Yesterday I replace my hood and also replace my reach motor and now my remote worn't work. I replaced the batteries and all the lights are function. When I press the unlock...nothing happens but when I go to lock it I get one beep and nothing. I looked at the TSB and it says that I have an ignition switch problem. Not sure how that could have just happened when all I replaced was those two items. It worked fine before that.....A little help would be greatly appreciated.


I found this explanation. Does this make sense?

"There is a linear switch in the ignition switch that is activated when the key is inserted.
The excellent Steve Sparrow has documented the problems the linear switch caused for him in the jag-lovers.org forum (JagFORUM Logon). Bear in mind that his work here is on a UK spec car which has the added complexity of a security transponder chip in the ignition key that I believe the US spec cars don't have.

To summarise what Steve found - the contacts that are activated when the key is inserted were stuck so that the ECU relay behind the headlights was active even with the key out of the ignition (this also led to running down the battery prematurely). Because this part of the ignition system was not turning off, the ECU didn't know the engine had been shut down, so it failed the engine start sequence, disabling the engine. (Your method of removing and restoring +12V forces the ECU to reset along with all the other modules so that the ECU does know that the engine has been shut down).

A clue to this problem is that you also can't lock the car using the key fob.
Steve found -
When the engine is disabled in this way (at least by this ignition switch lateral movement fault) the doors and boot cannot be locked with the fob for the same reasons that they cannot be locked if the boot lid or doors are actually left open.
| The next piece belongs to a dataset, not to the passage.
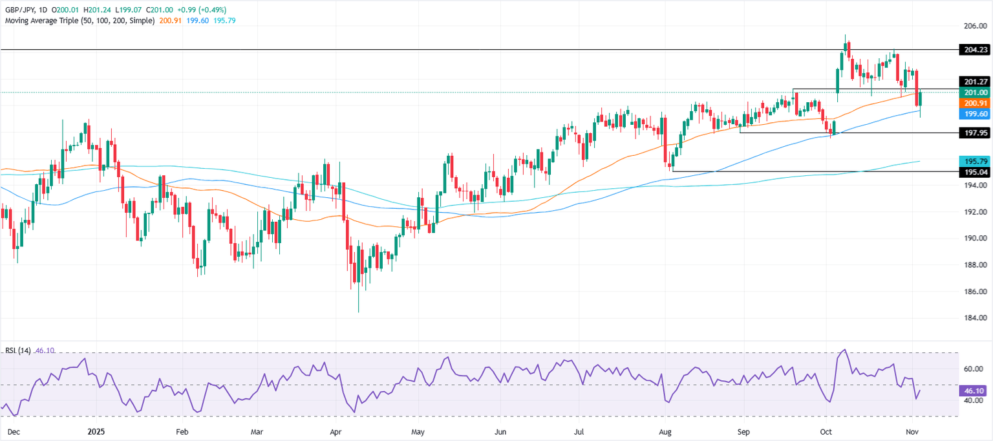Click the 2025 label on time axis

tap(96, 431)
The locking procedure only works when the ECU relay is off (not powered) but won't work
if the ECU relay is powered when a request to lock the doors is made by the fob. In this case, you will hear a refusal 'peep' from the security horn. Removal of the ignition barrel to free up the igntion switch is done by putting the key in and turning it to position 'I', and then pushing in the little detent pin on top of the outer barrel with a
bent pointed tool. The lock barrel can then be pulled out, exposing the laterally moving part of the ignition switch. Naturally the column shrouding will have to be removed to do this. An alternative method would be to remove the ignition switch itself and free it up or fit a new one."
 

Last edited by cdma; 04-09-2018 at 09:32 AM.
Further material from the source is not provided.